练习题目:
A. 请根据阅读节选回答下列问题，每题一行，答案按同样的序号标出。
(i) 大姑外嫁后在小城边做什么生意？
(ii) 大姑白日里如何出去卖？
(iii) 检查后得知大姑患了什么病？
B. 请判断下列说法是否符合阅读节选，逐条回答“是”或“否”，并原样引用节选中起决定作用的字句。
(i) 大姑每天拂晓就要起床。
(ii) 大姑身体有了小毛病后立即加以重视。
(iii) 下葬那天天气温暖。

阅读节选:
大姑生来就勤劳,外嫁出去后也一直吃苦,那时在小城边做豆腐生意。每日拂晓,她就得起床,操持各种家务和磨豆腐等一系列繁杂工作,然后白日里推着车出去卖,一直忙到深夜。日复一复,年复一年,过度的劳累压垮了身体,挤压了闲暇,以至于身体有了小毛病也不加以重视。直到后来,她实在扛不住了,一检查才知道,胃癌晚期。
这下天塌地陷了,死亡的阴影随时笼罩着整个家庭,直到这一天的来临。下葬那天,我被早早地叫起床,忍着严寒,冒着寒风,给大姑送行。一里,十里,直到大姑家对面那个半山腰。我亲眼看见装着她的灵柩一步步被一锹锹泥土掩埋,然后覆盖。我终于失声痛哭起来。

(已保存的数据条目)

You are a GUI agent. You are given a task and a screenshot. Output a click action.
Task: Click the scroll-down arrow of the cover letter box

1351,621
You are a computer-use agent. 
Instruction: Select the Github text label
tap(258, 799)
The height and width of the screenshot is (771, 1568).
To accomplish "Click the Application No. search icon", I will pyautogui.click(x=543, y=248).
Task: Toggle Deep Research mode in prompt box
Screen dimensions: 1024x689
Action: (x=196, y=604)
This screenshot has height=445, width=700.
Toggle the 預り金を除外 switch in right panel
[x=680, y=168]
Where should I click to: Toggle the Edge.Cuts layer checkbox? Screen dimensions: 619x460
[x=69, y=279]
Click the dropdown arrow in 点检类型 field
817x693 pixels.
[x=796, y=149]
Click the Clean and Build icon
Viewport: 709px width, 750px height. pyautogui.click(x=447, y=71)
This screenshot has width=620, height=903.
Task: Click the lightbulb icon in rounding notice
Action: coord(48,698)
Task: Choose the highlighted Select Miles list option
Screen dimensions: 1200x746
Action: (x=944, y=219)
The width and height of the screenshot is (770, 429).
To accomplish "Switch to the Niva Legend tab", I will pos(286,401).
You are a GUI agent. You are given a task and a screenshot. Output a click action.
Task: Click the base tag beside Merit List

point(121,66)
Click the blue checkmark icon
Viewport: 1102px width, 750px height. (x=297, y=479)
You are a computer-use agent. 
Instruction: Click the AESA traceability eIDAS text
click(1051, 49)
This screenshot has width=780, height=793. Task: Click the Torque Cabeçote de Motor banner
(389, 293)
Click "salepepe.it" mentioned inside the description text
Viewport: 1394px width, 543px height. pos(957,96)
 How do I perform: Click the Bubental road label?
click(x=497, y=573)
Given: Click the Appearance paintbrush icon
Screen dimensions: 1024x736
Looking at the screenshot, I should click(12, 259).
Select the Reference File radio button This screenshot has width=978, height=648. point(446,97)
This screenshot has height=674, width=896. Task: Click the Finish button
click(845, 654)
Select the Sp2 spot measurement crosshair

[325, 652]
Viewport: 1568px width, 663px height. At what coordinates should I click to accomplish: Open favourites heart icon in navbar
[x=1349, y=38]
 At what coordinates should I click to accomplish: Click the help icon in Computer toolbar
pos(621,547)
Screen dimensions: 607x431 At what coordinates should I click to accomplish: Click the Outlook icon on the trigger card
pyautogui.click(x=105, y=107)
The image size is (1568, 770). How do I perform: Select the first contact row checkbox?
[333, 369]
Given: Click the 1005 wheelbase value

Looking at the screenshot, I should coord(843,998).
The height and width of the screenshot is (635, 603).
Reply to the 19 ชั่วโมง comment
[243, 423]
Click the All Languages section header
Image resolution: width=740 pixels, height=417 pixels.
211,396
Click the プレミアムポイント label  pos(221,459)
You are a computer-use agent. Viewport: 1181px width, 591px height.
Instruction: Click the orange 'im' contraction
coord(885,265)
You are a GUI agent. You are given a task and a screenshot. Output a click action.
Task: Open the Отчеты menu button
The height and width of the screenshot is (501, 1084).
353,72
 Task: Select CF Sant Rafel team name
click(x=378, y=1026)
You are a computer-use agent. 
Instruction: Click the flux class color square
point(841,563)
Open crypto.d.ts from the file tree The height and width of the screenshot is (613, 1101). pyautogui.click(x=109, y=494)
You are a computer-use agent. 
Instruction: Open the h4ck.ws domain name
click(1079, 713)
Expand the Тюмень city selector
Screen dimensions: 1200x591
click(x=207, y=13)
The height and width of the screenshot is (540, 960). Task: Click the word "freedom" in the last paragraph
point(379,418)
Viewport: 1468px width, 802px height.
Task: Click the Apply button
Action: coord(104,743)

参考答案:
A.
(i) 做豆腐生意。
(ii) 推着车出去卖。
(iii) 胃癌晚期。

B.
(i) 是。“每日拂晓,她就得起床”
(ii) 否。“身体有了小毛病也不加以重视”
(iii) 否。“忍着严寒,冒着寒风”